Es gibt nur wenige Genres, die auf den ersten Blick so unterschiedlich sind, sich letztlich aber doch so gut ergänzen wie die des Horrors und des Dramas. Kann die emotionale Griffigkeit des Dramas selbst den abstrusesten Gruselgeschichten ein Fundament verschaffen, können die psychologischen Elemente des Horrors auf der anderen Seite einer eindringlichen Story den letzten Schliff, respektive eine kreative Komponente verleihen. Ari Aster hat die Zusammenstellung beispielsweise früh für sich entdeckt, und auch zahlreiche andere Filmschaffende arbeiten bevorzugt mit der Überkreuzung mehrerer Ausrichtungen.
von Cliff Lina
Lori Evans Taylor, ihres Zeichens Regisseurin und Drehbuchautorin in Personalunion, schlägt mit ihrem Regiedebüt „Bed Rest“ in eine ähnliche Kerbe. Erzählt wird die Geschichte des jungen Paares Julie und Daniel Rivers, die nach einem tragischen Verlust einen Neuanfang wagen. Die anfängliche Begeisterung über eine erneute Schwangerschaft und das neue Eigenheim weichen aber schnell einer gewissen Anspannung, und als Julie nach einem Zwischenfall zur namensgebenden Bettruhe verdonnert wird, wirft die Vergangenheit unheilvolle Schatten in die Gegenwart, sodass auch die Beziehung der beiden auf eine harte Probe gestellt wird.

Zentrales Thema des Horrorfilms ist zweifelsfrei die Mutterschaft, die von Beginn an klar fokussiert und auch immer wieder unter anderen Gesichtspunkten aufgegriffen wird. Julie, überzeugend gespielt von “Scream 6”-Darstellerin Melissa Barrera, hat durch einen Vorfall vor einigen Jahren nicht nur ein Trauma sondern direkt eine Psychose davongetragen, die wie ein Damoklesschwert über der Partnerschaft schwebt.

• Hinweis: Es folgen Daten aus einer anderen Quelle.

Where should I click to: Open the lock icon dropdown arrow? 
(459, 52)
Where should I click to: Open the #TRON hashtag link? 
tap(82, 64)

Vermittelt wird dies durch die Gespräche mit Daniel (Guy Burnet), dessen fürsorgliche Fassade schnell zu bröckeln beginnt. Die Chemie zwischen den beiden wirkt auf den ersten Blick seltsam, kann durch die unkonventionelle Darbietung aber trotzdem positiv überraschen. Gerade weil manche Dialoge so sonderbar sind, wirken sie authentisch, da sie der unterschwelligen Spannung Ausdruck verleihen und der augenscheinlich heilen Welt die Kratzer verpassen, die sich ohne Zweifel in die Zweisamkeit geschlichen haben.
Eingefangen in wertigen Bildern kann der Film unter den Gesichtspunkten eines Dramas somit punkten, eben bis die Story versucht den Bogen zur Gruselgeschichte zu schlagen. An dieser Stelle wirft Taylor den Charakter ihres Werkes über Bord und biedert sich stattdessen an wirklich tausendfach gesehenen Schockmomenten, Klischees und Wendungen an, die sich allesamt früh erahnen lassen und somit keinerlei Effekt bei der Zuschauerschaft auslösen können. Wenn Julie im Schrank eine Gestalt sieht, sich langsam nähert, den Schrank unter massivem Soundgetöse öffnet um dann doch in die Leere zu blicken, ist das schlicht eine abgekupferte Kopie etlicher Filme, die so etwas bereits zwingender inszeniert haben. Zugegeben, etwas wirklich Neues zu kreieren ist bei der Masse an Filmen nicht einfach, aber den Sinn hinter einer bloßen Aneinanderreihung von vertrauten Szenen erschließt sich an dieser Stelle nicht. Da hilft es auch nicht, dass „Bed Rest“ gegen Ende seiner 90 Minuten nochmal versucht die Story voranzutreiben, da der Film den Großteil der Betrachterschaft auf dem Weg dorthin bereits in den Schlaf gewogen hat.

Fazit
Das im Horrorgenre eh schon strapazierte Sujet der Mutterschaft wird in “Bed Rest” erneut aufgegriffen und ausgereizt. Dabei bietet die Story eigentlich alle Bausteine für einen unterhaltsamen Gruselfilm, verschläft es aber sich von Klischees und wiederkehrenden Jump Scares zu lösen um einen eigenen Charakter zu entwickeln. Für ein Debüt annehmbar, erfahrene Genrefans werden hier jedoch keine ernsthafte Gänsehaut gebären. Aktuell im Kino zu sehen!